About a month ago, I started an effort at tracking where our future tax dollars will be going via these bailouts. One of the results of my research was to discover that, while the US Government is telling us they are providing loans to these banks, what is really happening is that they are buying up massive portions of stock in these banks, and the only money any of the banks are ever actually required to pay the government is the dividend on those stocks, which is 5% for the first five years, and then 9% for every year thereafter. In effect, there is absolutely zero incentive for any of these banks to ever buy back their stock, meaning the government could hold huge portions of ownership indefinitely.

The President did give a slight bit of incentive to the banks by declaring that their top executives may only earn $500,000 and may only collect on their stock options once the debts to the government have been repaid. Barring an old-school, real-world businessman who wants make it his personal mission in life to drag one of these companies out of hock, however, it seems incredibly unlikely that these banks will ever find their way out of government ownership.

For instance, Bank of America, which was "loaned" $45 billion, had its single best year in 2007 when it collected net profits of $4.5 billion. Assuming BofA could operate at their best clip every year, and pay all of their net profits to the government every year, it would take them 19 years to get out of government ownership. In reality, we've got to assume that, even if they wanted to pay the principle to the government off, they would only be apportioning a small percentage of their profits to paying back the government. It seems much, much, more likely that a bank like BofA is probably going to be stuck with the governmenf for the next 100 years.

This is the result of the panicky move to inject merely the initial $350 billion of the TARP funds into the banking system.

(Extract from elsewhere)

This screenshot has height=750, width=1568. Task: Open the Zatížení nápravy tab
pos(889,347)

And now today, Timothy Geithner comes out to describe what he intends to do with the second $350 billion. Except that now, he tells us that it needs to be yet another TRILLION!

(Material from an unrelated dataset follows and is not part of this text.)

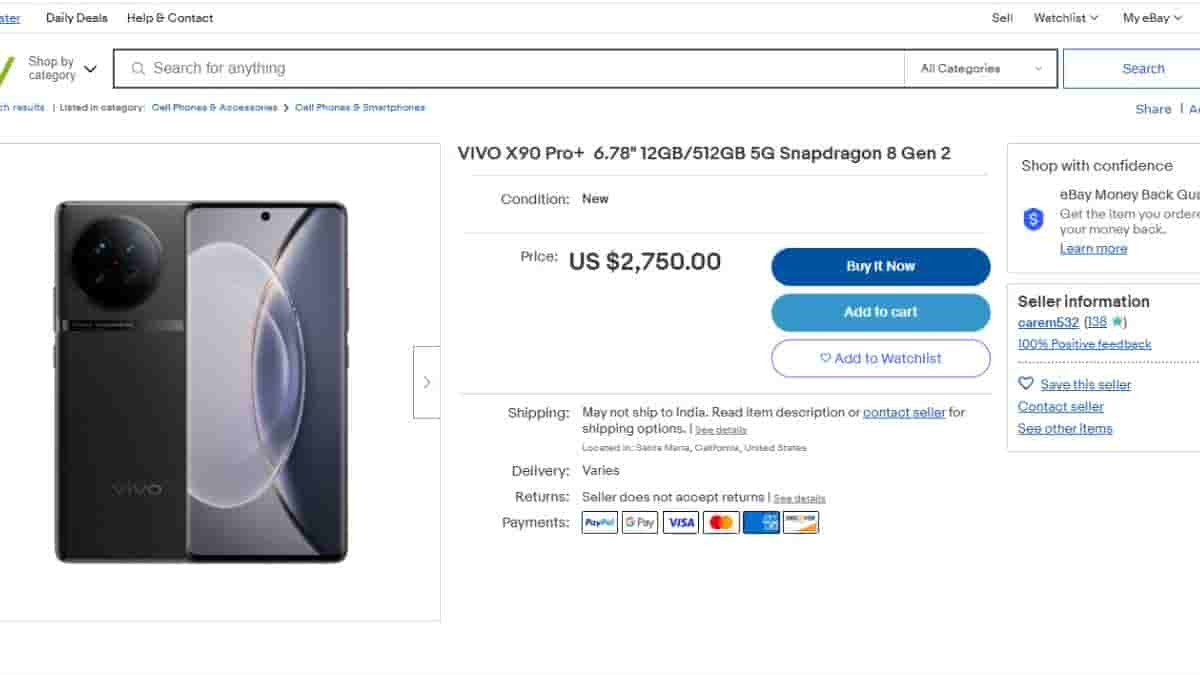Toggle Add to Watchlist heart
Viewport: 1200px width, 675px height.
pos(826,358)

This is literally on the back of a stimulus spending bill that, when debt service is taken into account, is itself about $1.2 trillion already.

Think about this.

The federal government wants you and me to pay for the complete and utter failure of the likes of Bank of America and CitiGroup, the greed of likes of JP Morgan Chase (who took TARP funds to buy other banks, not because they needed it), and the fraud carried out by the likes of OneUnited and Barney Frank.

And the worst part?

With a payback to the government likely to be 100 years out, you get to pay for it, your kids get to pay for it, your grandkids get to pay for it, and their kids get to pay for it.